[Problems to solve]
1. From the DynamoDB property notebook, reproduce the passage between "table = dynamodb.Table('properties_enriched')" and "this a lambda.", inclusive.
2. In the DynamoDB property notebook, which DynamoDB table does the code open?
3. Carry on the DynamoDB property notebook's code from the point where it stops.

[Source document]

# Preparing Listing for Analysis and Additional Machine Learning

**The data come from DynamoDB backups in S3 and are in JSON format.**

In [16]:
import boto3

import pandas as pd
import gzip
import shutil
import json

## Read Data from DynamoDB

In [17]:
dynamodb = boto3.resource('dynamodb')
table = dynamodb.Table('properties_enriched')

In [38]:
def get_comprehend_data(property_id):
    """
    AWS Comprehend needs labels and text to build a custom model, this function these two fields,
    from a single record in a dynamoDB table. Consider makeing this a lambda.
    
    """

    response = table.get_item(Key={'property_id': property_id})
    property_dict = {}
    

    property_dict['description'] = response['Item']['property_info']['properties'][0]['description']
    property_dict['property_id'] = response['Item']['property_id']

    #creating rehab index/final label
    remodel_dict = {
        "old/dated":0,
        "modern/remodeled": 0,
        "destroyed/mess": 0,
        "unknown": 0,
    }

    for k,v in response['Item']['property_info']['labeled_photos'].items():
        try:
            if v[0][0]['Name'] == "old/dated":
                remodel_dict["old/dated"] = remodel_dict["old/dated"] + 1
            elif v[0][0]['Name'] == "modern/remodeled":
                remodel_dict["modern/remodeled"] = remodel_dict["modern/remodeled"] + 1
            elif v[0][0]['Name'] == "destroyed/mess":
                remodel_dict["destroyed/mess"] = remodel_dict["destroyed/mess"] + 1

        except:
            pass


    pics_with_labels = sum(remodel_dict.values()) 
    
    if pics_with_labels != 0:
        remodel_dict["old/dated"] = round(remodel_dict["old/dated"] / pics_with_labels, 2)
        remodel_dict["modern/remodeled"] = round(remodel_dict["modern/remodeled"] / pics_with_labels, 2)
        remodel_dict['destroyed/mess'] = round(remodel_dict['destroyed/mess'] / pics_with_labels, 2)
        remodel_dict['unknown'] = round(remodel_dict['unknown'] / pics_with_labels, 2)

[Source material]
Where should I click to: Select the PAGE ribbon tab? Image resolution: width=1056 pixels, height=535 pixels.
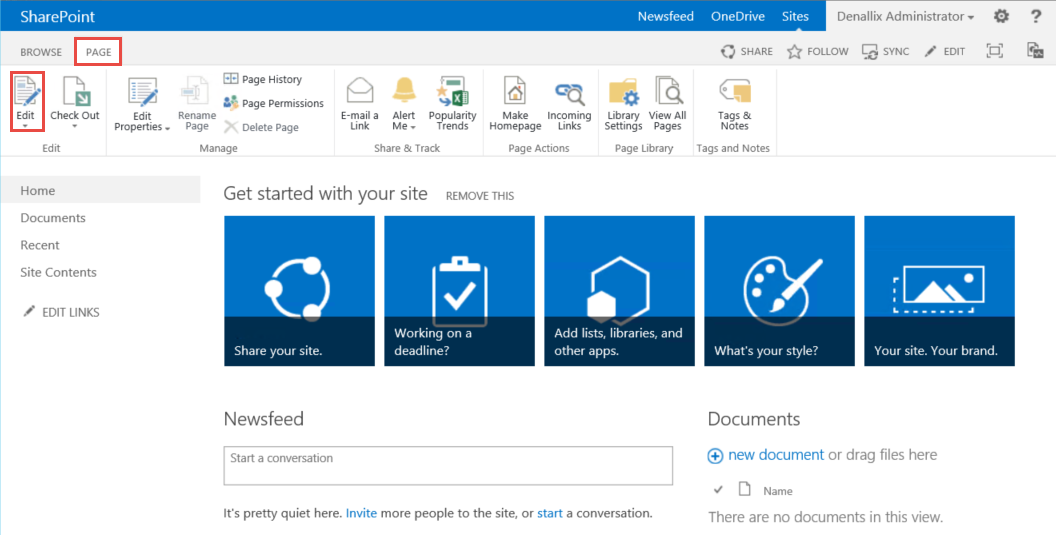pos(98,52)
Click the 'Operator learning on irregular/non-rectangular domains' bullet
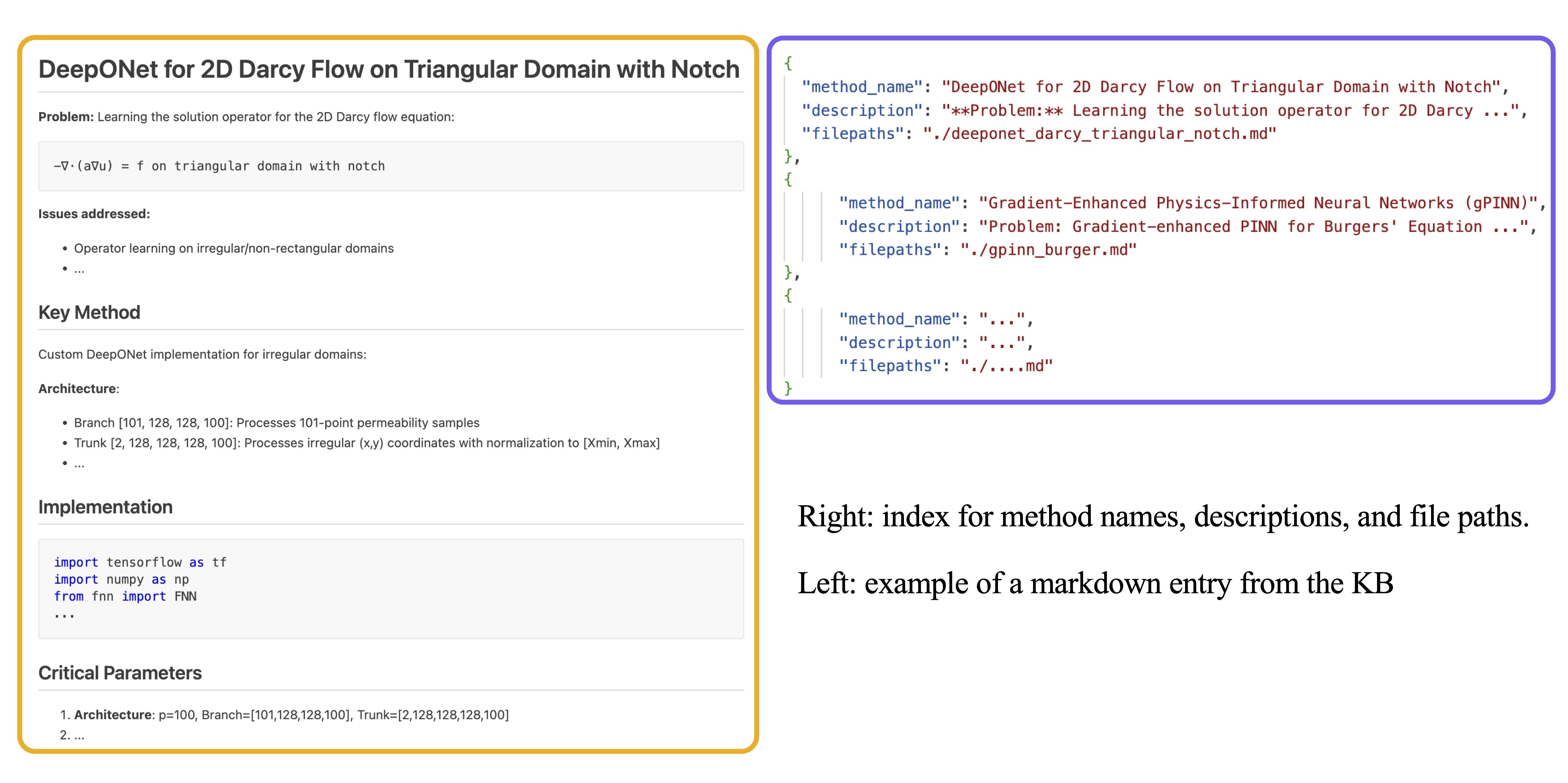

[Solved problems]
1.
table = dynamodb.Table('properties_enriched')

In [38]:
def get_comprehend_data(property_id):
    """
    AWS Comprehend needs labels and text to build a custom model, this function these two fields,
    from a single record in a dynamoDB table. Consider makeing this a lambda.

2. properties_enriched

3.
        property_dict['remodel_status'] = max(remodel_dict, key=remodel_dict.get)
        property_dict['remodel_status_confidence'] = max(remodel_dict.values()) 
    else: 
        property_dict['remodel_status'] = None
        property_dict['remodel_status_confidence'] = None


    your_keys = ['property_id','remodel_status','description', ]
    comprehend_dict = {your_key: property_dict[your_key] for your_key in your_keys }
    return comprehend_dict


In [44]:

get_comprehend_data(property_id='M7392205127')


{'property_id': 'M7392205127',
 'remodel_status': 'modern/remodeled',
 'description': "Ideal low maintenance, zero lot home tucked in the heart of the city! Minutes from all things Memphis, this sought after gem is not to be missed! 4 Bedrooms (downstairs bedroom currently utilized as sitting room), 4 baths, 9' ceilings, hardwood floors, updated kitchen, and so much more! Abundant natural light. 2 car garage. Picture perfect patio with lush landscaping. HOA includes yard maintenance, keeping this idyllic neighborhood beautiful all the time!"}

In [45]:
get_comprehend_data(property_id='M4671480765')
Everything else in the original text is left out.